WHAT THE TASK REQUIRES: Reproduce every item below, swapping "GUI agent" for "screen agent" wherever it occurs and leaving everything else unchanged.

GIVEN RECORDS:

>>>

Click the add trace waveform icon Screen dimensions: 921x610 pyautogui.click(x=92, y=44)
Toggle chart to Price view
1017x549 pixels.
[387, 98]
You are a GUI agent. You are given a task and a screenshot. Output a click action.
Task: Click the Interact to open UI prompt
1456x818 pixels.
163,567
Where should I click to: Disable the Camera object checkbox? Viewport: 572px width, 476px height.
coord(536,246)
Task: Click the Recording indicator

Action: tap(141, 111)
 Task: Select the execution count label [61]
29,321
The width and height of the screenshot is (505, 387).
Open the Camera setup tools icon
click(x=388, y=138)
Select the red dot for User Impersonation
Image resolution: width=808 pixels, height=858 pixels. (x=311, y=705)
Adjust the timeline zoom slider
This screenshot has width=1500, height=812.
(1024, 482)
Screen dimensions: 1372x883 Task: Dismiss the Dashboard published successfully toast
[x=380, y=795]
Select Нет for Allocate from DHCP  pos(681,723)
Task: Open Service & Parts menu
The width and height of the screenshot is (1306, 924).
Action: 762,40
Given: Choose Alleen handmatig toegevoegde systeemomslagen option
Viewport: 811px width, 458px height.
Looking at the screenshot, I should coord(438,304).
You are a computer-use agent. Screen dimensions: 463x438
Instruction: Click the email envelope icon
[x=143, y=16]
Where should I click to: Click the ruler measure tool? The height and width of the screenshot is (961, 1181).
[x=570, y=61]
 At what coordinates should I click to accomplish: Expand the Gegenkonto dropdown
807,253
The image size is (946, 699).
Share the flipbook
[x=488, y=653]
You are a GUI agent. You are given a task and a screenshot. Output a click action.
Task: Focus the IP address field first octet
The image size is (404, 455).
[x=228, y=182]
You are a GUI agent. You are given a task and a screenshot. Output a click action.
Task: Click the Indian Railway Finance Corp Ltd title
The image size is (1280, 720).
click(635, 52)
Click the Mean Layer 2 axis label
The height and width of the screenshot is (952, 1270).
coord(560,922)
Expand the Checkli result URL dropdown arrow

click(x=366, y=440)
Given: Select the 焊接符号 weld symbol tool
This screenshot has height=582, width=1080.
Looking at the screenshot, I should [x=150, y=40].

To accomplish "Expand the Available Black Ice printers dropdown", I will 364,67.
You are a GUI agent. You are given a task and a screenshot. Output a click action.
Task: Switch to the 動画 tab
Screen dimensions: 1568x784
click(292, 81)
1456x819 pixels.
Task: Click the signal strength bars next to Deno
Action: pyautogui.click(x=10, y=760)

<<<

REPLY TO THE EXERCISE:
Click the add trace waveform icon Screen dimensions: 921x610 pyautogui.click(x=92, y=44)
Toggle chart to Price view
1017x549 pixels.
[387, 98]
You are a screen agent. You are given a task and a screenshot. Output a click action.
Task: Click the Interact to open UI prompt
1456x818 pixels.
163,567
Where should I click to: Disable the Camera object checkbox? Viewport: 572px width, 476px height.
coord(536,246)
Task: Click the Recording indicator

Action: tap(141, 111)
 Task: Select the execution count label [61]
29,321
The width and height of the screenshot is (505, 387).
Open the Camera setup tools icon
click(x=388, y=138)
Select the red dot for User Impersonation
Image resolution: width=808 pixels, height=858 pixels. (x=311, y=705)
Adjust the timeline zoom slider
This screenshot has width=1500, height=812.
(1024, 482)
Screen dimensions: 1372x883 Task: Dismiss the Dashboard published successfully toast
[x=380, y=795]
Select Нет for Allocate from DHCP  pos(681,723)
Task: Open Service & Parts menu
The width and height of the screenshot is (1306, 924).
Action: 762,40
Given: Choose Alleen handmatig toegevoegde systeemomslagen option
Viewport: 811px width, 458px height.
Looking at the screenshot, I should coord(438,304).
You are a computer-use agent. Screen dimensions: 463x438
Instruction: Click the email envelope icon
[x=143, y=16]
Where should I click to: Click the ruler measure tool? The height and width of the screenshot is (961, 1181).
[x=570, y=61]
 At what coordinates should I click to accomplish: Expand the Gegenkonto dropdown
807,253
The image size is (946, 699).
Share the flipbook
[x=488, y=653]
You are a screen agent. You are given a task and a screenshot. Output a click action.
Task: Focus the IP address field first octet
The image size is (404, 455).
[x=228, y=182]
You are a screen agent. You are given a task and a screenshot. Output a click action.
Task: Click the Indian Railway Finance Corp Ltd title
The image size is (1280, 720).
click(635, 52)
Click the Mean Layer 2 axis label
The height and width of the screenshot is (952, 1270).
coord(560,922)
Expand the Checkli result URL dropdown arrow

click(x=366, y=440)
Given: Select the 焊接符号 weld symbol tool
This screenshot has height=582, width=1080.
Looking at the screenshot, I should [x=150, y=40].

To accomplish "Expand the Available Black Ice printers dropdown", I will 364,67.
You are a screen agent. You are given a task and a screenshot. Output a click action.
Task: Switch to the 動画 tab
Screen dimensions: 1568x784
click(292, 81)
1456x819 pixels.
Task: Click the signal strength bars next to Deno
Action: pyautogui.click(x=10, y=760)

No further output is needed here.